A mais rápida integração de jogadores chegados de novo, bem como a recuperação de jogadores que já integravam o plantel mas em sub-rendimento (tais como Di Maria, Cardozo, Aimar ou Carlos Martins), são inequivocamente obra de Jorge Jesus, um verdadeiro profissional e um profundo estudioso das características de cada um dos jogadores que tem à sua disposição.

 

Estou curioso para ver o Benfica da nova época e de que forma Jorge Jesus  irá organizar a equipa, mas extremamente confiante em que vamos continuar no ciclo vitorioso e com motivos para sorrir com as alegrias desportivas que iremos receber.

 

 




Segunda-feira, 7 de Junho de 2010

Com o Mundial a dominar as atenções mediáticas, o nosso defeso desportivo parece posto em sossego, num remanso tranquilo, que até parece que os dirigentes desportivos portugueses tiveram lições apressadas de civilidade.

Puro engano, eles são os mesmos e só estão à espera de uma oportunidade para regressar os bons velhos tempos das tricas, das intrigas, das polémicas mesquinhas e de trazer por casa.

Estou cada vez mais convencido que o Benfica começou a ganhar o último campeonato quando Luís Filipe Vieira ordenou que não se falasse de arbitragens. Ordenou e todos obedeceram.

O Benfica, através do seu líder, teve a lucidez de não se deixar arrastar para o pântano e para o lodaçal que outros gostam de criar porque só assim sabem ganhar. Ao adoptar um estilo de estadista, acima dos pequenos truques e vinganças que fazem parte dos últimos 20 anos da história do futebol português, com os resultados que se conhecem, Luís Filipe Vieira prestou um serviço inestimável ao nosso futebol e foi aí que começou o Benfica campeão.

Infelizmente, estou certo que poucos lhe vão seguir as pisadas. E estou certo que no dragão tudo vão fazer para criar novos cenários de guerrilha e alimentar declarações incendiárias. O Benfica fará bem se, mais uma vez, seguir as ordens do seu líder.

Sem querer fazer futurologia, estou em crer que, mal acabe o Mundial, o fc porto será tentado a lançar mais uma guerra no seio do futebol português.
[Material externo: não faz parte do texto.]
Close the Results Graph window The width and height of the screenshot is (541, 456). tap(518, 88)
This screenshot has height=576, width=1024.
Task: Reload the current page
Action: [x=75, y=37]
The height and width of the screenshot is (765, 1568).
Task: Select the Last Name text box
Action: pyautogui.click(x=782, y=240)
Esta, a propósito do local do jogo da Supertaça, a  7 de Agosto.

O Benfica fará bem em não contribuir para esta guerra. Sem deixar de fazer valer os seus direitos e interesses, o Benfica e os seus dirigentes não deve deixar-se arrastar para o terreno minado dos que não sabem conviver em sociedades civilizadas.

Nestas alturas lembro-me sempre da frase, se não estou em erro, de Carlos Manuel, aquando da polémica sobre o local da final da Taça de Portugal de 82: “Jogamos em qualquer lado, até no quintal do senhor Pinto da Costa”. Jogamos nas Antas e ganhamos por 0-1.